NBA: Cleveland Cavaliers at New Orleans Pelicans Derick E. Hingle-USA TODAY Sports

Editor’s note: In the Two For One, Fear the Sword’s staff will spotlight three takeaways from their last game featuring two positives and one negative from the action, or vice versa.

It’s hard to win when you can’t stop anybody. Anthony Davis is a fairly difficult thing to stop even when you’re good at stopping anybody. That was a weird sentence, but it’s been a weird season. Just go with it.

POSITIVE: The Jordan Clarkson experience

It’s easy to dog on Clarkson. He doesn’t have a history of making winning plays, he disappeared in the playoffs last season and has a tendency to hijack the offense.

The easiness of the jokes gets in the way of reality, though. The Cavaliers are so starved for any players that can create mediocre shots, let alone easy ones.
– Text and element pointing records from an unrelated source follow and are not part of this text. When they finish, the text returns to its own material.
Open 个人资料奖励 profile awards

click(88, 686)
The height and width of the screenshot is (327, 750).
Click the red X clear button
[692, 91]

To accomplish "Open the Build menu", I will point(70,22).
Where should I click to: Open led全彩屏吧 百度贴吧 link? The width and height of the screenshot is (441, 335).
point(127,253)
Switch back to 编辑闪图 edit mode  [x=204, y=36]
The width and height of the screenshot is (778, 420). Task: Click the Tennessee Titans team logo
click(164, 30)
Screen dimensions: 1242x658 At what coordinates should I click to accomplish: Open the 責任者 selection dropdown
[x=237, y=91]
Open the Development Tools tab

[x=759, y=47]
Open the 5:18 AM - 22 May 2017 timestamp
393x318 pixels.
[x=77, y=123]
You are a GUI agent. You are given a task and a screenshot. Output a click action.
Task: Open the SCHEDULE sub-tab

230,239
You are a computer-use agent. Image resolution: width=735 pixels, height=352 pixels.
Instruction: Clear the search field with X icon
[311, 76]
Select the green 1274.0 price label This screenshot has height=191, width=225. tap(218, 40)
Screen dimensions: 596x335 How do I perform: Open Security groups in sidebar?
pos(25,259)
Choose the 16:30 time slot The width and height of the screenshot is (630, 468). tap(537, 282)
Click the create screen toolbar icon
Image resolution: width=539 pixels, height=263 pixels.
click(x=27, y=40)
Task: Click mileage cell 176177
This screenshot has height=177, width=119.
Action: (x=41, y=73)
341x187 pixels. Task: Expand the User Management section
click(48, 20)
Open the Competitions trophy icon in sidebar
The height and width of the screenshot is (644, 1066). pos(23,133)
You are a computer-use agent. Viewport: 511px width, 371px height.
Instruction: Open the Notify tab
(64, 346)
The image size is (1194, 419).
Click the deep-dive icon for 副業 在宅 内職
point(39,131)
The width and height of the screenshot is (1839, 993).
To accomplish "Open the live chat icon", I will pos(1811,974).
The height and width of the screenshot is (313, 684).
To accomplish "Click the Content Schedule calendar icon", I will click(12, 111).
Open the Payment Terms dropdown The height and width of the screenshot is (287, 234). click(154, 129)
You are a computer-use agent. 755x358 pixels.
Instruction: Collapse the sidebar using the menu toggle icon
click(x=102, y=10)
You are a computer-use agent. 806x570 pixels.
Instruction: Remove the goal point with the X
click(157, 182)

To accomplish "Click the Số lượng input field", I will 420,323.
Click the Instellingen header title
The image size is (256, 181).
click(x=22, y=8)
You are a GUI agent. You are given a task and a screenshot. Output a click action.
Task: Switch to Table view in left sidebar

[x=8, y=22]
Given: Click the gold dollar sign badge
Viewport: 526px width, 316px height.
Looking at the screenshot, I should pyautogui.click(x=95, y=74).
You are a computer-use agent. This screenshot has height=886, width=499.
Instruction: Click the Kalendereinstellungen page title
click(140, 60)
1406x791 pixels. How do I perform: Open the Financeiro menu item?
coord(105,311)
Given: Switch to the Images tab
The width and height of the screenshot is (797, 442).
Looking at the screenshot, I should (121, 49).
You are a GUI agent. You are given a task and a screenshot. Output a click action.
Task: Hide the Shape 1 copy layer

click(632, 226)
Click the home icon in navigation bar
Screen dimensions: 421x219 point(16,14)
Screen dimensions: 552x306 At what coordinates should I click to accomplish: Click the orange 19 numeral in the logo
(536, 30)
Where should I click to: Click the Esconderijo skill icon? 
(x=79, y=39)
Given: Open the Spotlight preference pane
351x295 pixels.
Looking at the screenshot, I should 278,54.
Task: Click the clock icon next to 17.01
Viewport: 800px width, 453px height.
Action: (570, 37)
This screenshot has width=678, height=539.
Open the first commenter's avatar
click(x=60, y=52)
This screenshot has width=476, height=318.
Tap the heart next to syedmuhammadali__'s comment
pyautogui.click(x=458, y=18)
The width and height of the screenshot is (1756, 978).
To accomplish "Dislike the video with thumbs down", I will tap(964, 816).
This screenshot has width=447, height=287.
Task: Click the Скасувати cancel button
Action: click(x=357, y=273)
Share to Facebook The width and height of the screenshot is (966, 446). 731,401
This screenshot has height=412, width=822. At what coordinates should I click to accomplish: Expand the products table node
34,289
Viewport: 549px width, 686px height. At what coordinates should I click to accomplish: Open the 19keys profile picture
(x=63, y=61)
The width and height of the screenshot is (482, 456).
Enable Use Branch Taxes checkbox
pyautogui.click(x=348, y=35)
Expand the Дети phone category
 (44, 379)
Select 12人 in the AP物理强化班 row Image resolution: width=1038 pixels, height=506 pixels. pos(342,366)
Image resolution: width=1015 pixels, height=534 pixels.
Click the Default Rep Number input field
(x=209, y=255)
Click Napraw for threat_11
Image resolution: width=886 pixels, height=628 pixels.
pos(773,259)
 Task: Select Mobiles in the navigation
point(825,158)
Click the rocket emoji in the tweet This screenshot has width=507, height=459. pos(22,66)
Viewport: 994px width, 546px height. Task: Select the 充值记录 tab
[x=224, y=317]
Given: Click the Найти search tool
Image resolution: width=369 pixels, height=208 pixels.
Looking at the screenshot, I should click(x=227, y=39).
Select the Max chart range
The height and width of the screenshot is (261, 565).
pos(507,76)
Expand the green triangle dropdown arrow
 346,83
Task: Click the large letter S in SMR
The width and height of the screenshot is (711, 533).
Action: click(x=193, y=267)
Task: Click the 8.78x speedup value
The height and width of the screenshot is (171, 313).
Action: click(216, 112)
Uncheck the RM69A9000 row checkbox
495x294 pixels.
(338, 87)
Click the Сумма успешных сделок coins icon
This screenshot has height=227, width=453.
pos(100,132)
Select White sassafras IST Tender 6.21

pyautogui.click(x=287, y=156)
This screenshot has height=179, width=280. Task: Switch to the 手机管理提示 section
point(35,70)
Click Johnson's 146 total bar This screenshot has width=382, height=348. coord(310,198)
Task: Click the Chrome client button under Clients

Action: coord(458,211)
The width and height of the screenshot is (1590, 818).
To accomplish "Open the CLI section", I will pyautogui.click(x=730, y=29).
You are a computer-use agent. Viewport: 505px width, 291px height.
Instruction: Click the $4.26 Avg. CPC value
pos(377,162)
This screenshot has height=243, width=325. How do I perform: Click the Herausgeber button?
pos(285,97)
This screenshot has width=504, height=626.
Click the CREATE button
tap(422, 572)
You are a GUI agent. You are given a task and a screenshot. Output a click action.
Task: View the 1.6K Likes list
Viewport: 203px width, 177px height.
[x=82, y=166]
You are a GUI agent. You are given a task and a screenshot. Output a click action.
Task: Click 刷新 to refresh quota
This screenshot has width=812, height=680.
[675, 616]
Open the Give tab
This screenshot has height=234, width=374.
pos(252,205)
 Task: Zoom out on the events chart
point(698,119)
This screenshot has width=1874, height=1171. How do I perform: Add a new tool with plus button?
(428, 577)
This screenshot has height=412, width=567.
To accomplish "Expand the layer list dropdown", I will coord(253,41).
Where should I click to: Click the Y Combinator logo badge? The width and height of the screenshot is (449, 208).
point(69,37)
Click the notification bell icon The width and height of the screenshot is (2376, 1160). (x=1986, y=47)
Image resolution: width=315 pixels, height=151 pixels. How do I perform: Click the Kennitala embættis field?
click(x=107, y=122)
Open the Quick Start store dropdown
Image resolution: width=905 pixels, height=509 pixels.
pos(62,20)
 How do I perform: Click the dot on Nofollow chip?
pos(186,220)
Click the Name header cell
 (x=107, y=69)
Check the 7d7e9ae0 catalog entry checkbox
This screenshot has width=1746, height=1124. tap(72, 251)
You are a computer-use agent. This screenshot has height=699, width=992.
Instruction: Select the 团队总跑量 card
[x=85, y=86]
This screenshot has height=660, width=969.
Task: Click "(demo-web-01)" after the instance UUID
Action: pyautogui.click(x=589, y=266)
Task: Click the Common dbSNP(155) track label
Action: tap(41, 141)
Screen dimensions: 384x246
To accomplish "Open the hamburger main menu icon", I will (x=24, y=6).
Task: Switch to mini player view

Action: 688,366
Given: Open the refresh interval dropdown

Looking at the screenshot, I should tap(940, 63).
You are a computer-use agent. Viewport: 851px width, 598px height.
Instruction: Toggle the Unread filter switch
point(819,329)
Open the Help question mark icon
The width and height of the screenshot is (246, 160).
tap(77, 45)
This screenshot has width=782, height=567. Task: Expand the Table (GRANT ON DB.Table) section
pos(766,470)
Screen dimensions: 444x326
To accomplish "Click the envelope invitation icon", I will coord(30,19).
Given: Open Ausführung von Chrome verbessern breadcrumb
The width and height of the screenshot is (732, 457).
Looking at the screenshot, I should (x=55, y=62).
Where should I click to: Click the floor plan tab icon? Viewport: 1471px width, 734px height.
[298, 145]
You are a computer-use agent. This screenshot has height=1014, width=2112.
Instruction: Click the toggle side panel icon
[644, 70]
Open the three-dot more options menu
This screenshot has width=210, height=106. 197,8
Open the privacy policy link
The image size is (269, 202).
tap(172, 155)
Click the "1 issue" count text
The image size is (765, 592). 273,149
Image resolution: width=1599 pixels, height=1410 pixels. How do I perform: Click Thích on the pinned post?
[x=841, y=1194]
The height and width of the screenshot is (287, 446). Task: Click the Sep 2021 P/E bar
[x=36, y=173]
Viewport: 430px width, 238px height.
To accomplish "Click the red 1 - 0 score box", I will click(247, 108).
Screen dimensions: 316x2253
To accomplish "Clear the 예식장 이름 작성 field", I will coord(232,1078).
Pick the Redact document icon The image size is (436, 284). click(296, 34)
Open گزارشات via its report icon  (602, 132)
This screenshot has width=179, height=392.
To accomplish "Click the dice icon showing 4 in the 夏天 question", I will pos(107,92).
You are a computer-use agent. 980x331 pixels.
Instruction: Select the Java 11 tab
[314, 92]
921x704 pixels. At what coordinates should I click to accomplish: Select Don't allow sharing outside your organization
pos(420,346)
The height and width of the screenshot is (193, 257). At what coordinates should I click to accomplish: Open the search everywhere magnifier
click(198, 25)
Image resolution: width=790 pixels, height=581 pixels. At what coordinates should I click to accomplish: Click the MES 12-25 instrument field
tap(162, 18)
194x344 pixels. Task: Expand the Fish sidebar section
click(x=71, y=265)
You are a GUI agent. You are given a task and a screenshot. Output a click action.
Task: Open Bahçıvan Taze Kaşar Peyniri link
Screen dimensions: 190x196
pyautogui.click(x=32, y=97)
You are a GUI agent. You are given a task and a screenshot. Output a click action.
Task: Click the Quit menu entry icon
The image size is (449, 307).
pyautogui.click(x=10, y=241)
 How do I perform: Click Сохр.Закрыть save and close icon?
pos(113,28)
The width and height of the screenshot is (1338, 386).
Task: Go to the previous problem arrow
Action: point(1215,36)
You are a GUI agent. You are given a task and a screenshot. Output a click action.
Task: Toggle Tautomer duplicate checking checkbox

A Clarkson bully-to-the-rim floater is rarely pretty, or in the flow of the offense, but when the alternative is a Tristan Thompson post-up on Anthony Davis, it starts to look pretty good.

Clarkson poured in another 21 points alongside three steals and three blocks. He keeps the Cavs going when it gets particularly ugly, and that deserves some credit.

NEGATIVE: The Cavaliers defense can’t stop anybody

You might notice that this point was held over from the Pacers game, but that doesn’t make it any less true. The Cavaliers scored 38 points in the first quarter and lost by 16. The Pelicans combined for 75 points in the second and third quarters to take control of the game, mostly on the back of Anthony Davis who scored one of the more effortless 38 point-outings that you’ll see.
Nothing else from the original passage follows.